Does the /lib64/security/pam_ldap.so and /lib64/security/pam_unix2.so files
exists?
Thanks
2012/9/14 Javier Sánchez Romero <javier.sanchezr at satec.es>
> Hi there!
>
> I'm a newbie with PAM and I'm trying to integrate TACACS+ with a LDAP
> server. I've followed the great shrubbery tutorials for a Red Hat
> Installation but I need this integration in a Suse enviroment.
>
> When I check the /var/log/messages I can see several issues about PAM, but
> this issues are related with a libraries installed in the system.

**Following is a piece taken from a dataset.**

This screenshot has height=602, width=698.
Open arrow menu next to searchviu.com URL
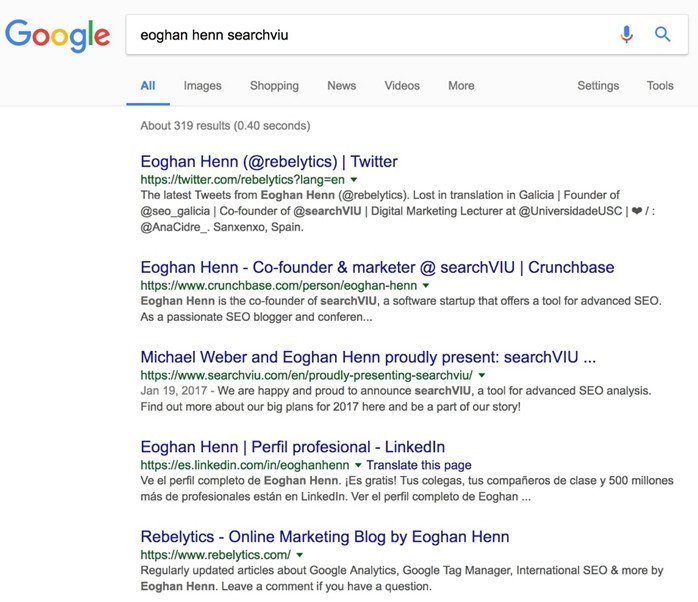click(482, 376)
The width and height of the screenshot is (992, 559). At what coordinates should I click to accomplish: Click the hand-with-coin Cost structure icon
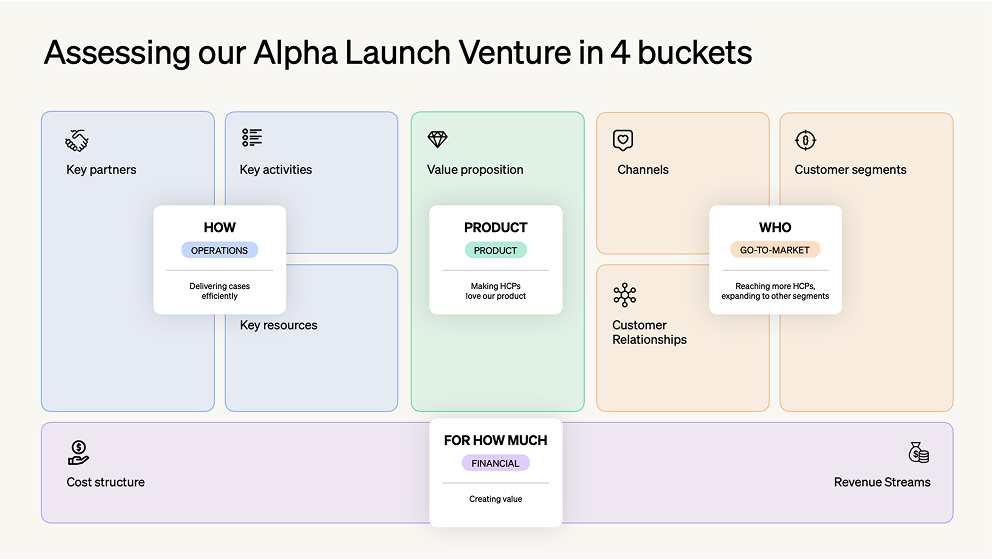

I don't
> know why the libraries are not found.
>
> /var/log/messages
> Sep 14 17:00:01 /usr/sbin/cron[30615]: PAM unable to
> dlopen(/lib64/security/pam_ldap.so): /lib64/libc.so.6: version `GLIBC_2.14'
> not found (required by /lib64/libnsl.so.1)
> Sep 14 17:00:01 /usr/sbin/cron[30615]: PAM adding faulty module:
> /lib64/security/pam_ldap.so
> Sep 14 17:00:01 /usr/sbin/cron[30615]: PAM unable to
> dlopen(/lib64/security/pam_unix2.so): /lib64/libc.so.6: version
> `GLIBC_2.14' not found (required by /lib64/libnsl.so.1)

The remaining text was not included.